Segment Start: Exercise materials

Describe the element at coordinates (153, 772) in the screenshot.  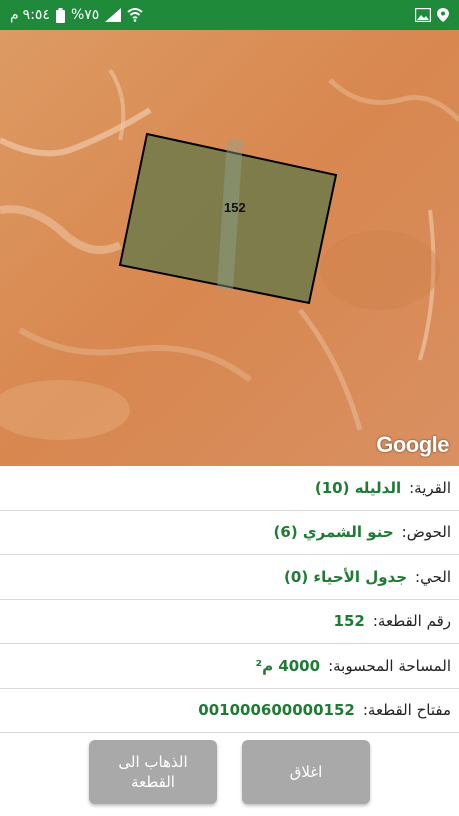
I see `go-to-parcel-button: الذهاب الى القطعة` at that location.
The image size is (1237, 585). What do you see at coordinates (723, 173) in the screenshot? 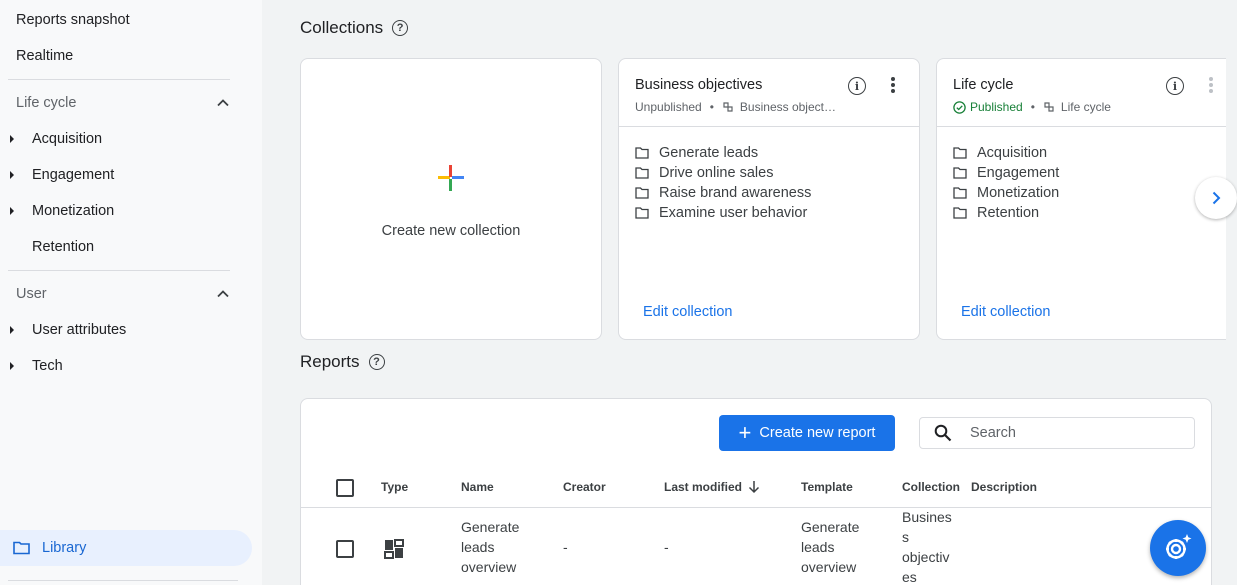
I see `list-item: Drive online sales` at bounding box center [723, 173].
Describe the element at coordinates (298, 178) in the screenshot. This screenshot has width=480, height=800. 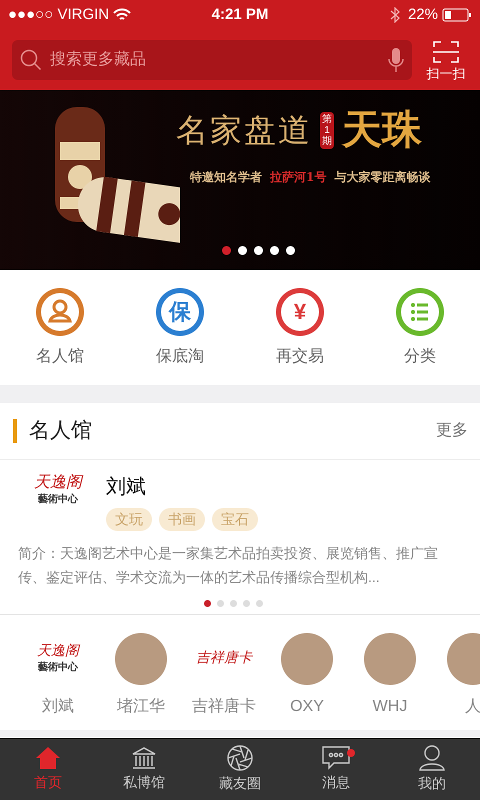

Segment End: Exercise materials

* **Exercise objective**: Rewrite every one of the items above as a numbered list without blank lines, and leave the pictures out.

* **Response area**:
1. Describe the element at coordinates (153, 772) in the screenshot.  
2. I see `go-to-parcel-button: الذهاب الى القطعة` at that location.
3. The image size is (1237, 585). What do you see at coordinates (723, 173) in the screenshot? 
4. I see `list-item: Drive online sales` at bounding box center [723, 173].
5. Describe the element at coordinates (298, 178) in the screenshot. This screenshot has width=480, height=800. 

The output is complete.